In a scenario where I’ve done something I know is wrong, I know the truth of 1 John 1:9. The crux of the matter is not whether I know that confession leads to forgiveness. I have identified my need for God’s grace, and I can point to the very passage that tells me I may have it. My heavenly Father has given me instruction so that I can have a restored relationship. When my understanding of the reality of God’s grace is warped, all kinds of things happen, none good.

As a response to the grace I receive, I offer self-degrading statements (What an idiot I am!), untrue statements about the character of God (He loves me when I do right, but when I do wrong, He doesn’t.), or maybe I can’t even put the whole thing in perspective (I can’t do anything right!). The truth of God’s Word says I am clean when I confess to Him, but I utter statements that contradict the truth of Scripture and degrade who I am.

Contradicting Scripture is a problem. I, as a follower of Christ, can’t be doing that. Degrading who I am says a lot about how I frame God’s character, doesn’t it? God’s truth, love, and power is (thankfully) never defined by what I think; it’s defined by who He says He is! And that’s framed in the truth of the Bible.
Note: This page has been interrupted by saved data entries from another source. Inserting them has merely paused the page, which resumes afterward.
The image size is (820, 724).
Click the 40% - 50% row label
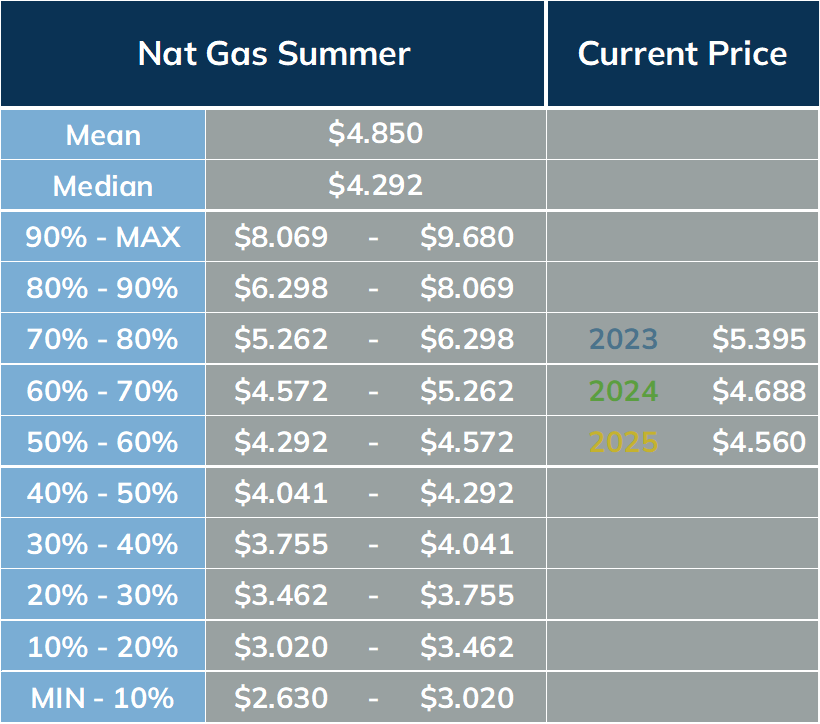point(102,493)
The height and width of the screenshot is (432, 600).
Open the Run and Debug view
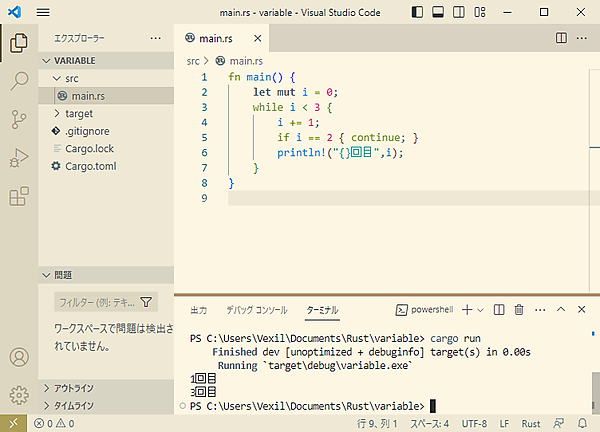[x=18, y=157]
So, there are questions that ramble around in my mind at the moment. Maybe we could try them on for size.

Am I clear on my need for God’s grace?

Is the reality of God’s grace penetrating deeply into my heart, or do I need to pursue it?

I am forgiven and “cleansed from all unrighteousness” when I confess (1 John 1:9). Do I believe that? Do my thoughts, words, and actions reflect that I believe that?
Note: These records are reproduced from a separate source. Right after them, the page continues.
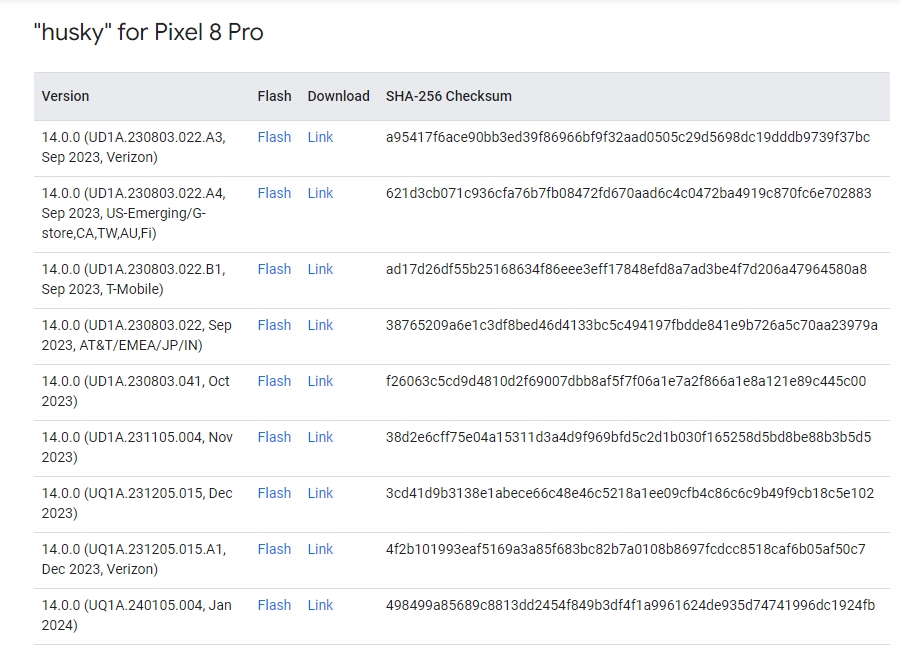Flash the UQ1A.231205.015 Dec 2023 build
Screen dimensions: 900x650
click(274, 493)
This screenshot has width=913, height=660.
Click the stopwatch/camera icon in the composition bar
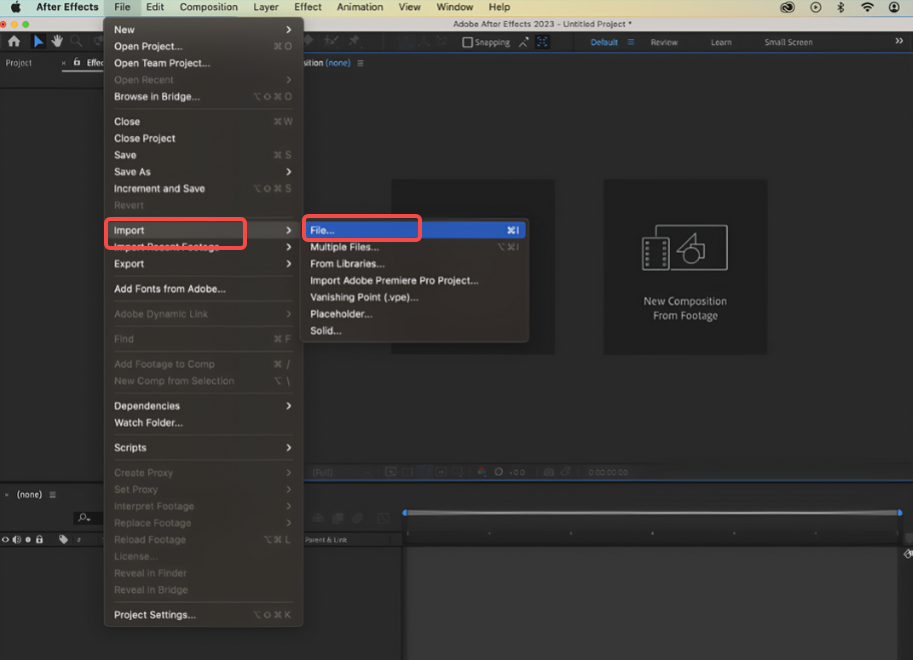pos(548,471)
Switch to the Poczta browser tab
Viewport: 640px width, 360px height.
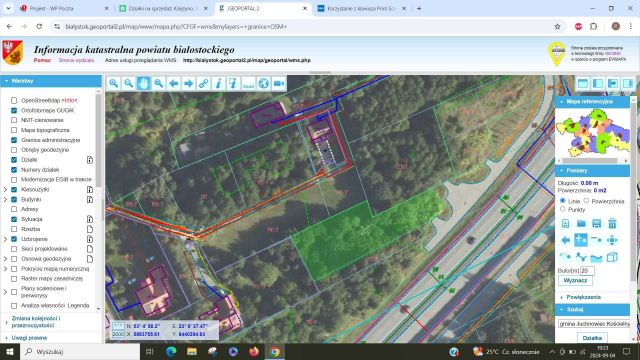pyautogui.click(x=64, y=8)
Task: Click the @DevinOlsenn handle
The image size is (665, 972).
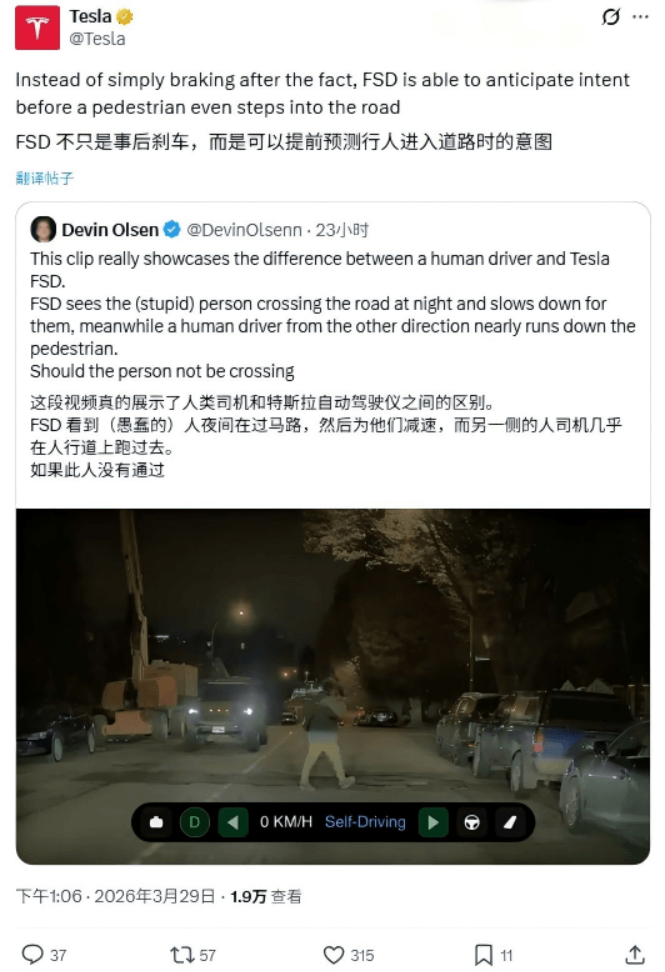Action: coord(244,230)
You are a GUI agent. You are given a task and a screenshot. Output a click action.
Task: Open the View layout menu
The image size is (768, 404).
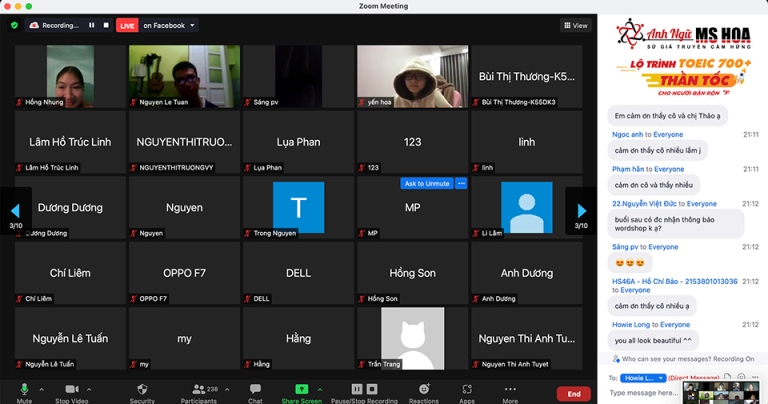576,25
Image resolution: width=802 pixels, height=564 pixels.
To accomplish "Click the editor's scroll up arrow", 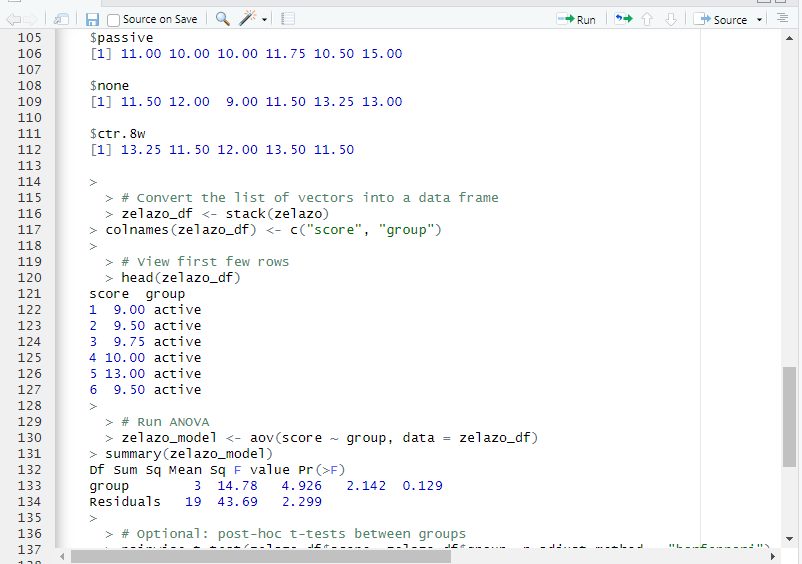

Are my thoughts, words, and actions in keeping with what my heavenly Father says is true about me?

Am I in contempt?

Some days I admit I can’t see the reality of His grace. Those are the days I seem to be in contempt regularly. Guilty as charged. Those are the days I need refreshing in this area, and it would be a very good idea to think on the amazing grace at the cross and the truth of Scripture. The real work, though, will be done by the power of the Holy Spirit (a topic for another entry).